Alguns especialistas estão cautelosamente otimistas de que as medidas de distanciamento social podem estar nivelando a curva o suficiente para o sistema de saúde da Alemanha enfrentar a pandemia sem produzir uma escassez de equipamentos que salvam vidas, como ventiladores.
"É importante que tenhamos orientações para os médicos sobre como praticar a triagem entre os pacientes, se necessário", disse o professor Streeck. "Mas espero que nunca precisemos usá-los."

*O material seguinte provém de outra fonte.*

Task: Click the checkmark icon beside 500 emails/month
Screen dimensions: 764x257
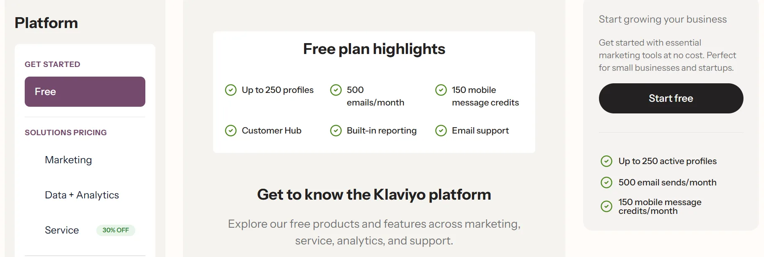Action: (336, 90)
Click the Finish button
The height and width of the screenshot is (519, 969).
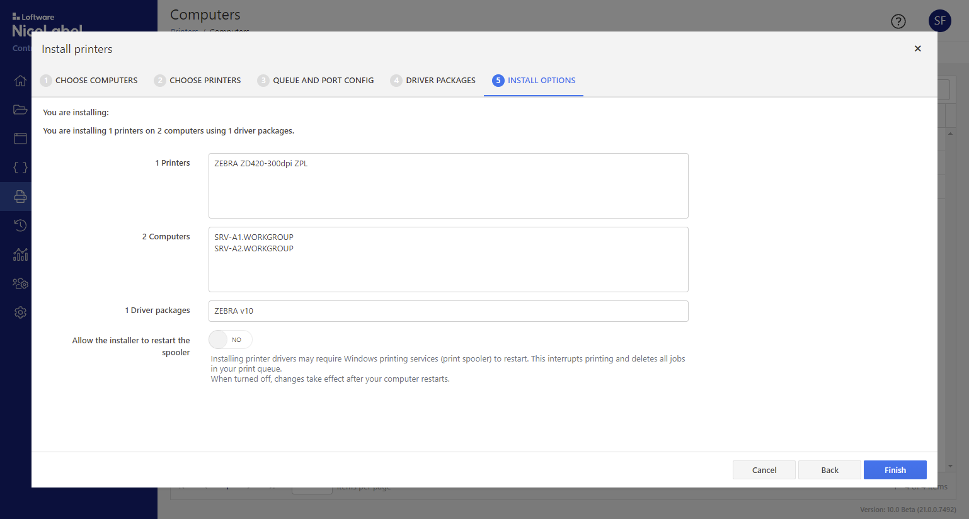(895, 470)
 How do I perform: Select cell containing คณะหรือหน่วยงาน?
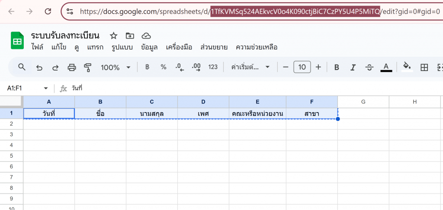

O tempo que leva para o número de infecções dobrar diminuiu para cerca de oito dias. Se diminuir um pouco mais, para 12 a 14 dias, disse o professor Herold, os modelos sugerem que a triagem pode ser evitada.
"A curva está começando a achatar", disse ela.

Streets around the Siegestor, or Victory Arch, in Munich are empty. 

As ruas ao redor do Siegestor, ou Victory Arch, em Munique, estão vazias. Crédito ...Laetitia Vancon para o New York Times
Além dos testes em massa e da preparação do sistema de saúde, muitos também vêem a liderança da chanceler Angela Merkel como uma das razões pelas quais a taxa de mortalidade foi mantida baixa.
Merkel se comunicou de forma clara, calma e regular durante a crise, ao impor medidas de distanciamento social cada vez mais rigorosas ao país. As restrições, que foram cruciais para retardar a propagação da pandemia, encontraram pouca oposição política e são amplamente seguidas.
Os índices de aprovação do chanceler dispararam.
"Talvez nossa maior força na Alemanha", disse o professor Kräusslich, "seja a tomada racional de decisões no mais alto nível do governo, combinada com a confiança que o governo desfruta na população".
Christopher F. Schuetze contribuiu com reportagem.